Les experts en développement rural m'ont dit que de nombreux agriculteurs laotiens luttent sans relâche contre l'insécurité alimentaire. Les fermiers de Khoua Soung ne faisaient pas exception: à cause de la sécheresse et des infestations de rongeurs, 16 des 57 familles de leur village ne récolteraient pas assez de riz gluant cette année pour subvenir à leurs propres besoins. «Dans les villes, ils mangent du riz gluant au goût», a déclaré Juelang, un agriculteur tranquille qui buvait de l'eau dans un bidon d'huile en plastique. "Ici nous le mangeons pour survivre."
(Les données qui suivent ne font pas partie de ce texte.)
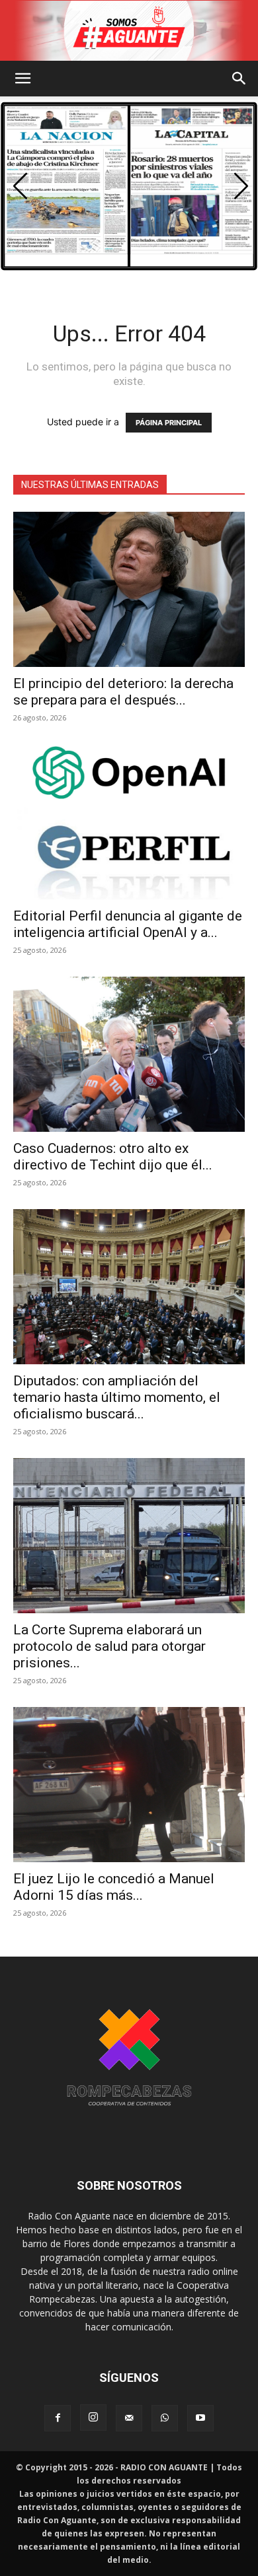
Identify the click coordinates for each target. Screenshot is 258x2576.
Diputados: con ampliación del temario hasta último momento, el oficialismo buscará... (116, 1397)
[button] (22, 78)
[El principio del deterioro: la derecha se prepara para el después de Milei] (129, 589)
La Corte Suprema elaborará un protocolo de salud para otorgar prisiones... (109, 1646)
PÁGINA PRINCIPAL (169, 422)
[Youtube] (200, 2418)
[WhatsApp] (164, 2418)
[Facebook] (57, 2418)
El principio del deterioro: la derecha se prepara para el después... (123, 692)
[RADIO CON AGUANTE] (129, 31)
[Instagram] (93, 2417)
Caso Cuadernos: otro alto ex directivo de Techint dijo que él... (112, 1156)
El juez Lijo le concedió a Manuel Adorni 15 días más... (113, 1887)
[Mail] (129, 2418)
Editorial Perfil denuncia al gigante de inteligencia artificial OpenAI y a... (127, 924)
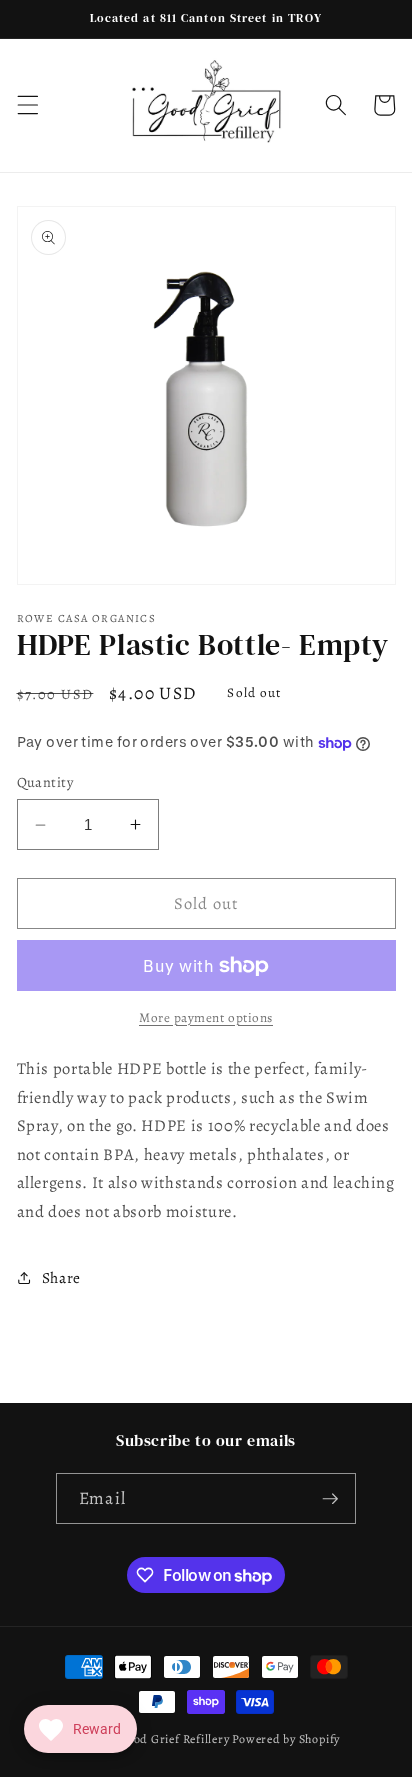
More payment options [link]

Au cours d'une soirée de feu de joie à Khoua Soung - un groupe de maisons en bois sur pilotis en bordure de route - les agriculteurs ont discuté de stratégies de survie. Certains vendaient de la sève en caoutchouc et de la cardamome sauvage à des commerçants chinois; d'autres vendaient des paniers de récolte de riz aux touristes. Si tout échouait, a déclaré Han Tom Keo, un agriculteur de 41 ans, les agriculteurs dans le besoin emprunteraient du riz gluant à leurs voisins.

La menace de la faim n'a pas diminué leur hospitalité. Alors que les étoiles remplaçaient le soleil dans un ciel sans nuages, les agriculteurs nous ont invités dans une maison sur pilotis et nous ont servi du jeow épicé, des pousses de bambou marinées, de la soupe au poulet frais et des mulets fumants de khao niaw. J'ai manipulé mon riz gluant avec précaution, conscient de la quantité de graisse de coude contenue dans chaque grain. Nous avons mangé et bavardé, et mangé encore, jusqu'à environ 20 heures. Après nous étions si remplis que nous sommes allés directement au lit.

Allongé sous une moustiquaire dans la maison sur pilotis des habitants de la ville, j'ai écouté les bruits de l'activité nocturne. Silence. Les agriculteurs dormaient et pour une bonne raison: il y avait plus de riz gluant à récolter, à partir du jour.

Mike Ives est un écrivain indépendant basé à Hanoi, au Vietnam.